Chassé-croisé Rabat-Madrid

La ministre espagnole des Affaires étrangères, Ana Palacio, a annoncé lundi matin à la chaîne de télévision Telecinco qu’elle se rendra, le 30 janvier, à Rabat pour rencontrer son homologue marocain Mohamed Benaïssa, dans le cadre des efforts visant à mettre fin à la crise que traversent les relations entre les deux pays.
Cette visite entre dans le cadre du calendrier de rencontres que les deux parties avaient convenu de tenir en alternance entre Rabat et Madrid. La dernière rencontre des chefs de la diplomatie des deux pays remonte au 11 décembre dernier. Une rencontre qui avait eu lieu à Madrid. Ana Palacio, qui était l’invité de l’émission « Le regard critique » de la chaîne de télévision privée Telecinco, a annoncé que ses entretiens avec Mohamed Benaïssa porteront notamment sur le retour des ambassadeurs des deux pays à leurs postes respectifs après plus de quinze mois de crise diplomatique.

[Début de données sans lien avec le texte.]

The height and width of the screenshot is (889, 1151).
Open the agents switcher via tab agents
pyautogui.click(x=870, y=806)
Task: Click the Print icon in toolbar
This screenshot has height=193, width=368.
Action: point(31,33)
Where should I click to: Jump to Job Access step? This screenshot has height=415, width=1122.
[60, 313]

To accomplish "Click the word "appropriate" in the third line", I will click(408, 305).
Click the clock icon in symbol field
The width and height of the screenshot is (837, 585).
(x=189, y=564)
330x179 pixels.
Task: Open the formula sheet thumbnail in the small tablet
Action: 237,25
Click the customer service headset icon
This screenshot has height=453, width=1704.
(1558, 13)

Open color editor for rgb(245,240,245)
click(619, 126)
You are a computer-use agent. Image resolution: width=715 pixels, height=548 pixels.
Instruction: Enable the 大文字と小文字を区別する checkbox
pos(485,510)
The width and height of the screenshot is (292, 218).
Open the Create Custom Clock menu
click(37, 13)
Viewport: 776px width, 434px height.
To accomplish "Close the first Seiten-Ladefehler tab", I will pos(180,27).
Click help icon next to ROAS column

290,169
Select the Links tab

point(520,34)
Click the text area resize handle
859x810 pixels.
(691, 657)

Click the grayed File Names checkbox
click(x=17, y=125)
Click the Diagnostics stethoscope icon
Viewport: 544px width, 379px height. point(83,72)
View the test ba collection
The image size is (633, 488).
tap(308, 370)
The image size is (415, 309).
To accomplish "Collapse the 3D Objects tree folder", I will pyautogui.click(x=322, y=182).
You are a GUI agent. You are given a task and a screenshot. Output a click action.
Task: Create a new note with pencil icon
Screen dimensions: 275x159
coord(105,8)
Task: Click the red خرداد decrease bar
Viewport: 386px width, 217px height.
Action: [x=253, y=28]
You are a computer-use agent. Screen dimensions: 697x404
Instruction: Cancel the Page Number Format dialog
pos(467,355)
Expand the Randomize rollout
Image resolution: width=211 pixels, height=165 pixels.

Selon la ministre espagnole, l’ordre du jour de la réunion de Rabat est en cours d’être défini et a formulé le souhait que ce rendez-vous soit l’occasion pour les deux pays de « faire un pas de plus » dans le retour à la normalisation dans « les relations institutionnelles entre le Maroc et l’Espagne et les hisser au niveau des relations culturelles, économiques et sociales qui sont général, très intenses ».
« Toutes les relations intenses sont très complexes et c’est pour cette raison qu’elles ont des aspects plus compliqués », a-t-elle avoué avant de rajouter que « sans oublier cette complexité, il faut avoir un niveau institutionnel qui leur corresponde ».
À une question sur le rôle et la position de l’Espagne sur l’affaire du Sahara, la ministre a répondu que « le mandat de la MINURSO expire le 31 janvier et que le Conseil de sécurité devra se prononcer sur l’affaire avant ce délai ». Rappelant que le représentant personnel du secrétaire général de l’ONU pour le Sahara, James Baker, effectue à partir d’aujourd’hui une tournée dans la région pour expliquer son plan de règlement. « Le Conseil de sécurité devra provisoirement proroger le mandat de la MINURSO pour permettre à ses membres d’étudier à fond le plan Baker, car un sujet aussi complexe ne peut être résolu en quinze jours », a-t-elle dit. Elle a par ailleurs mis l’accent sur le fait que, pour l’Espagne, le problème a un double aspect. « D’un côté, nous avons la situation telle qu’elle sera présentée au Conseil de sécurité de l’ONU, et d’un autre, nous serons amenés à étudier minutieusement le nouveau plan Baker une fois qu’il sera rendu public », a précisé la ministre.
S’agissant des autres volets des débats qu’elle aura avec son homologue marocain, Palacio a mis l’accent sur le problème de l’immigration clandestine. « C’est un problème prioritaire du gouvernement espagnol, car il s’agit de vies humaines », a-t-elle précisé. Elle a aussi rappelé que le « gouvernement marocain comprend qu’il ne s’agit pas d’une affaire espagnole, mais d’un problème de l’Union-européenne qui ne peut pas permettre cette catastrophe à laquelle on assiste chaque jour au détroit de Gibraltar ».
Pour ce qui est de Sebta et Melillia, Palacio a refusé toute comparaison entre le cas des villes marocaines occupées et Gibraltar. « Le gouvernement espagnol n’acceptera jamais que l’on parle d’une question qui n’a pas lieu d’être posée », a-t-elle conclu. Par ailleurs, le quotidien espagnol ABC rapporte dans son édition de samedi, de  » source dignes de foi », que trois des cinq groupes de travail maroco-espagnols mis en place lors de la dernière réunion entre Benaïssa et Palacio le 11 décembre pour résoudre les problèmes pendants entre les deux pays, entameront leurs travaux le 16 janvier à Rabat.
Selon ABC, le secrétaire d’Etat espagnol aux affaires étrangères, Ramon Gil Casares, doit se rendre jeudi à Rabat à la tête d’une délégation pour procéder avec le ministre délégué aux affaires étrangères et à la coopération, Taïeb Fassi Fihri, au lancement des travaux de ces trois groupes.
Selon la même source, les groupes qui se réuniront jeudi sont ceux qui sont chargés de l’immigration et de la délimitation des frontières et des questions politiques. Pour ce qui est des deux autres groupes, ils se réuniront ultérieurement, a annoncé le journal. À juger par l’ensemble des réunions de travail prévues entre les responsables diplomatiques des deux pays, il semble que la volonté des deux pays d’aller de l’avant est en train d’être bâtie sur une base de dialogue et de concertation. Ce qui est très prometteur.